Question 2 converts Eisenhower Elementary into a 21st-century middle school—the community's own idea, arrived at through community planning sessions. Renovating or replacing the current middle school was estimated at $35 to $60 million. Repurposing Eisenhower accomplishes it for $20 million. Consolidating from four elementaries to three and shedding the aging middle school is projected to save approximately $1.75 to $2 million annually in operating costs—insurance, roofing, utilities, maintenance, staffing efficiencies—money that flows back into classrooms, not crumbling systems. For a median-value $200,000 home, the entire plan costs about $9 to $10 a month, with Question 1 completely tax-neutral against the existing mill rate.

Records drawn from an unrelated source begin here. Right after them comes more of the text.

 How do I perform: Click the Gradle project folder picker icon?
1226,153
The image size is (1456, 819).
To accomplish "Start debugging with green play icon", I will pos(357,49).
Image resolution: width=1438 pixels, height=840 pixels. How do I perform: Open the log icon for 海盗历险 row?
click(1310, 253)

Vincent also addressed lingering questions about the district's athletic field, built after bonds that included it failed. He notes the district used to share a field with McPherson College, but as the college grew, scheduling conflicts mounted—which would have resulted in practices at 5 a.m.—and the district faced the real possibility of cutting band and track if a new field wasn't built. The project was funded through a lease-purchase agreement and capital outlay, with an additional $1.2 million raised through private donations for seating, lights, and a press box. As for last summer's flooding at the Roundhouse, civil engineers concluded that a 200-year rain event, combined with ground already saturated from prior rains, led to the flooding.
Five years ago, McPherson had no K-12 aligned curriculum—a coordinated plan ensuring what students learn in each grade builds on the last—in any core subject. Today it has alignment in every one. Graduation rates have climbed steadily under Vincent's leadership—from 87.4 percent in 2021–22 to 92 percent in the most recent data—the highest in school history and above the state average, according to Kansas State Department of Education data. The district has earned five National Showcase school designations and is a perennial KSHSAA Performing Arts finalist. Two thousand people show up for basketball, Vincent notes. "But 2,165 kids show up every day to benefit from that hard work."
On March 3rd, voters decide whether the buildings catch up to the people inside them.